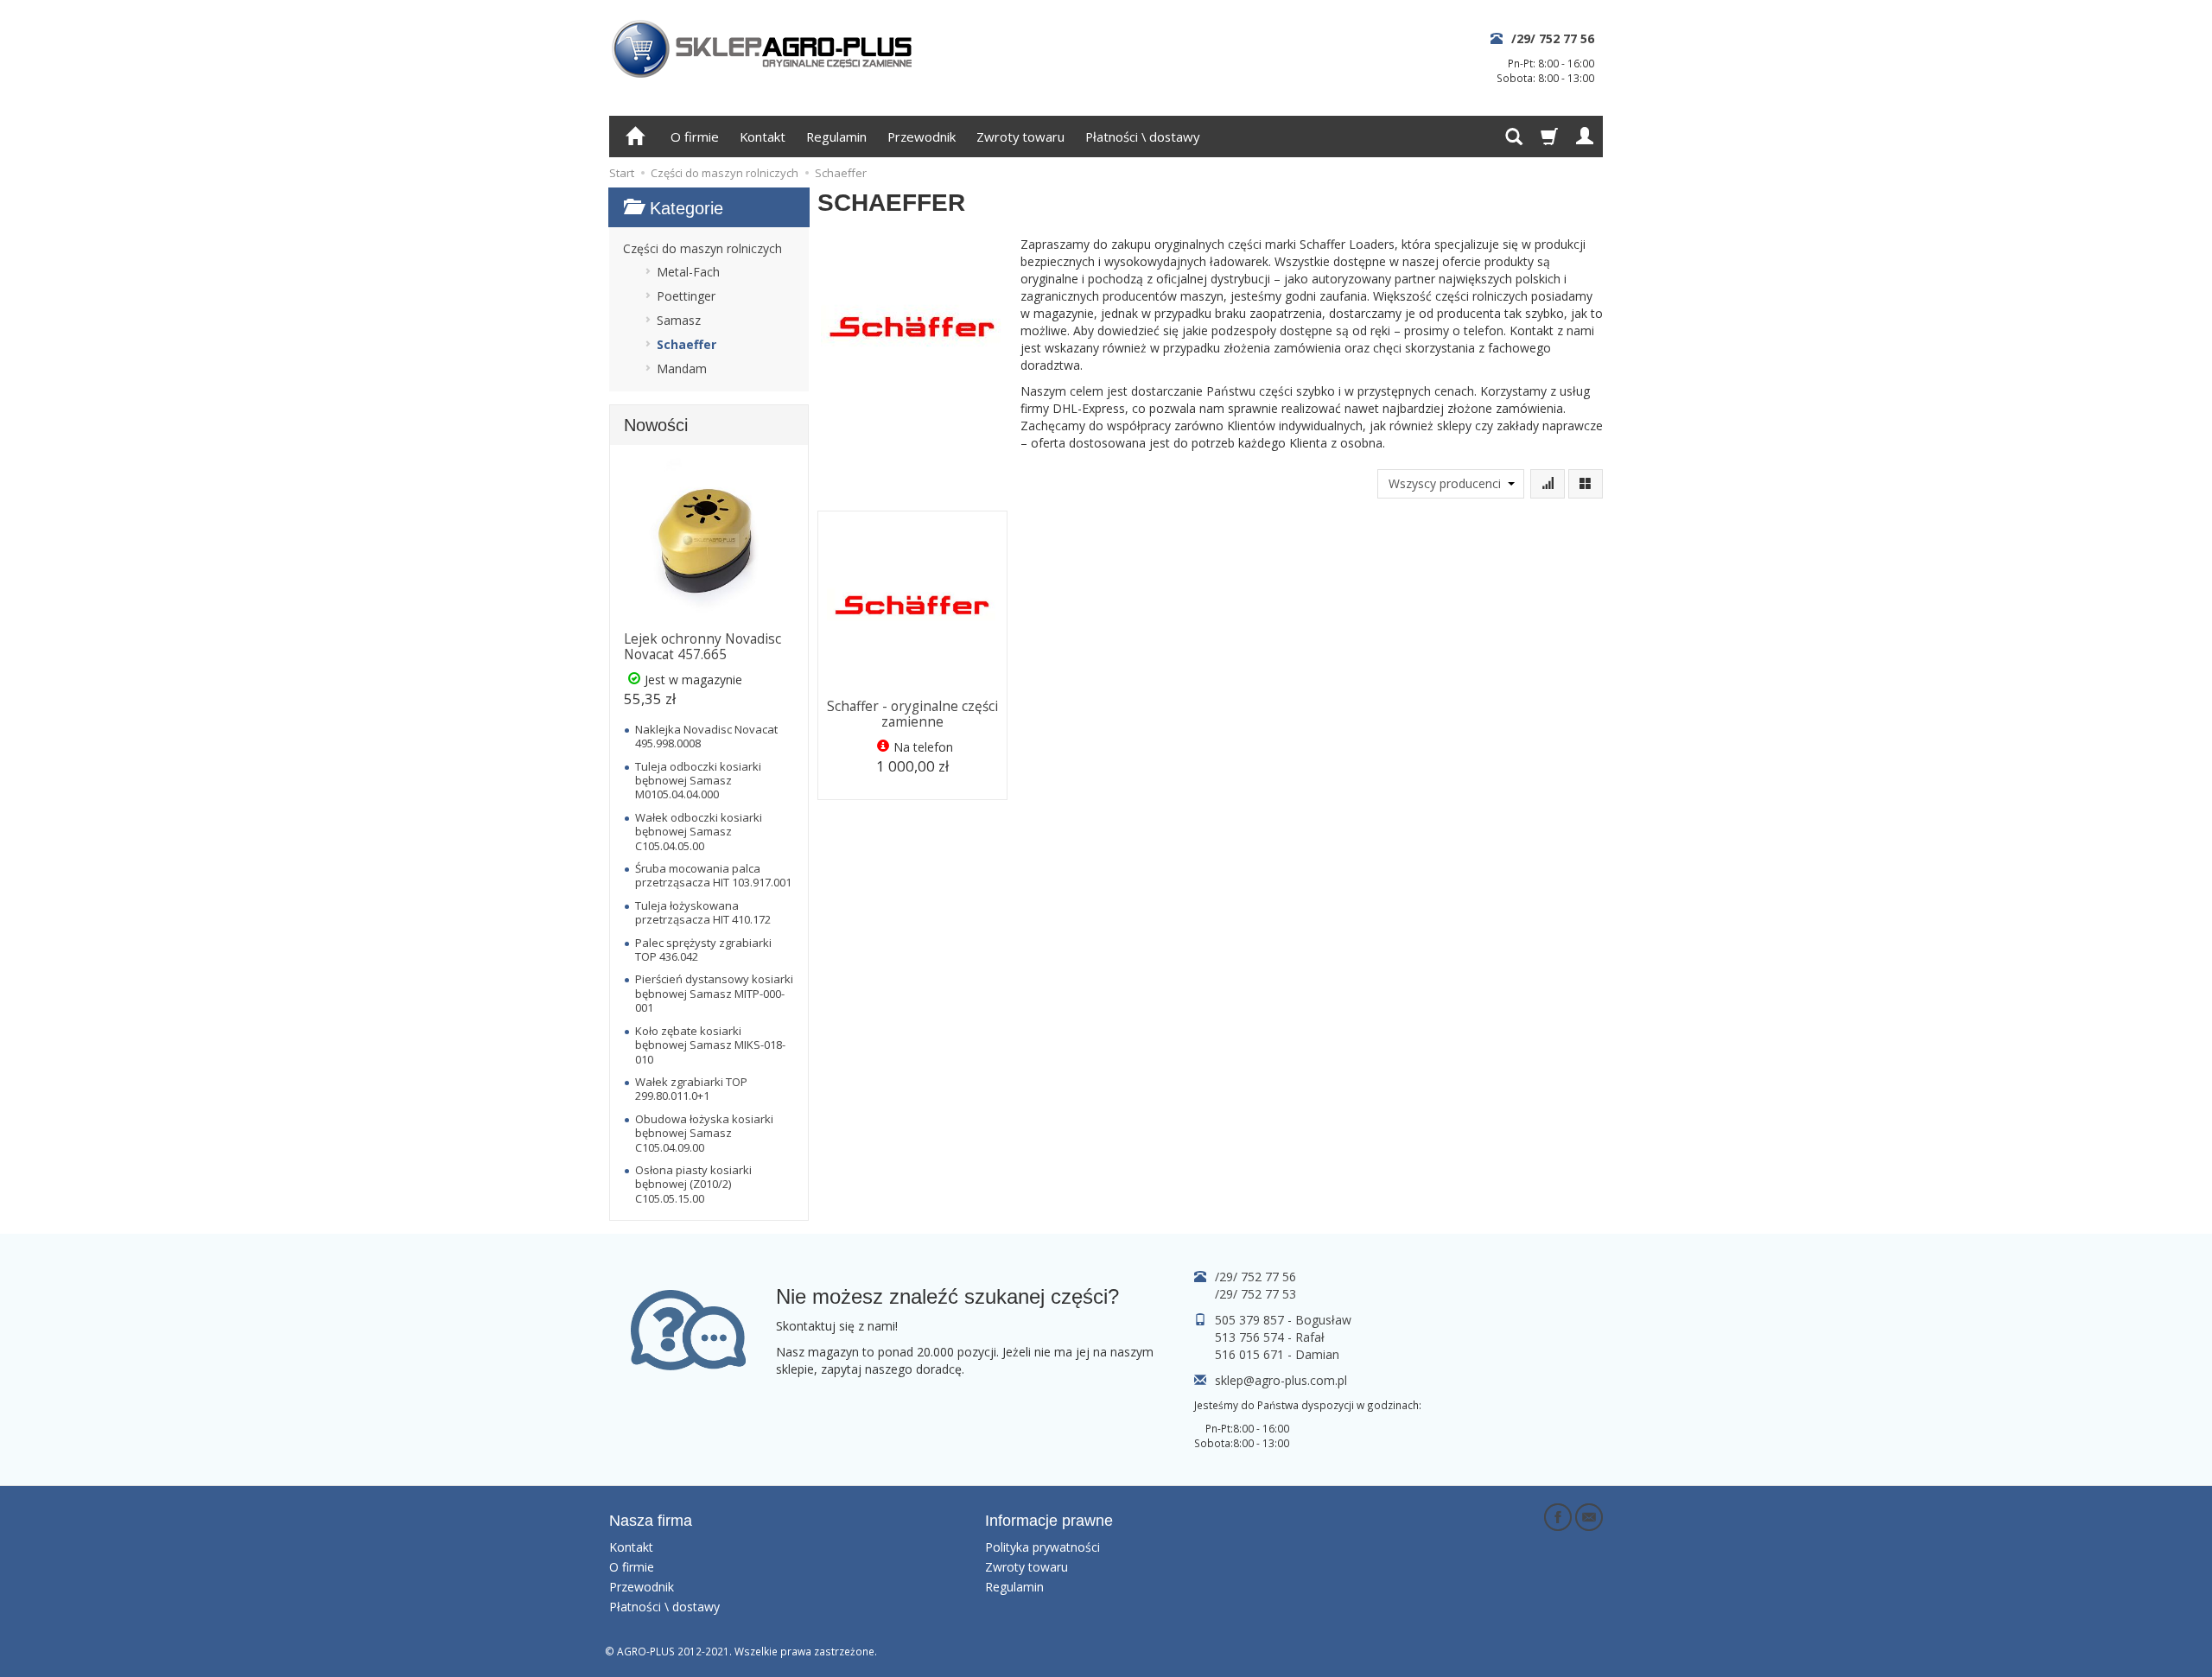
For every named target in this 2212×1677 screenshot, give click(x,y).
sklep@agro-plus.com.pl (1281, 1380)
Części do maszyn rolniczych (702, 248)
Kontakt (762, 136)
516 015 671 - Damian (1277, 1354)
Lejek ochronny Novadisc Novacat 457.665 (702, 647)
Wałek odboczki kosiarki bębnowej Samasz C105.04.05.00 (698, 832)
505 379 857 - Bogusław (1283, 1320)
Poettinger (686, 296)
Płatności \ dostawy (1142, 136)
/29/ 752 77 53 (1255, 1294)
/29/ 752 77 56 (1552, 38)
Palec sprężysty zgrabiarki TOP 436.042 (703, 949)
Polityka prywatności (1042, 1547)
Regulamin (836, 136)
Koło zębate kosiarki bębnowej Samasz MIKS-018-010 (710, 1045)
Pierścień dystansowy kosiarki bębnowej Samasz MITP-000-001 (714, 993)
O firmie (695, 136)
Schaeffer (686, 344)
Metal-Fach (688, 272)
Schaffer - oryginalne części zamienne (912, 714)
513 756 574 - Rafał (1270, 1337)
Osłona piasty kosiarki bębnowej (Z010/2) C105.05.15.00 (693, 1184)
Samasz (679, 320)
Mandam (682, 368)
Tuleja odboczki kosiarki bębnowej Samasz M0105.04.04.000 (698, 781)
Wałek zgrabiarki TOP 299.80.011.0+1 (691, 1088)
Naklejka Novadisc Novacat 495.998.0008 (706, 736)
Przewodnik (921, 136)
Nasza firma (650, 1520)
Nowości (656, 425)
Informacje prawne (1049, 1520)
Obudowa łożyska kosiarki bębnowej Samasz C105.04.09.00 (704, 1133)
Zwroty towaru (1020, 136)
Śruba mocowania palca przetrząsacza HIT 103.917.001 (713, 875)
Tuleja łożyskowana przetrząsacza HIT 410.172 (703, 912)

◇ ◇ ◇ ◇ ◇ ◇ ◇

Which lines of the records above contain the word "kosiarki"? Show each of them.

Wałek odboczki kosiarki bębnowej Samasz C105.04.05.00 (698, 832)
Koło zębate kosiarki bębnowej Samasz MIKS-018-010 (710, 1045)
Pierścień dystansowy kosiarki bębnowej Samasz MITP-000-001 (714, 993)
Osłona piasty kosiarki bębnowej (Z010/2) C105.05.15.00 (693, 1184)
Tuleja odboczki kosiarki bębnowej Samasz M0105.04.04.000 (698, 781)
Obudowa łożyska kosiarki bębnowej Samasz C105.04.09.00 (704, 1133)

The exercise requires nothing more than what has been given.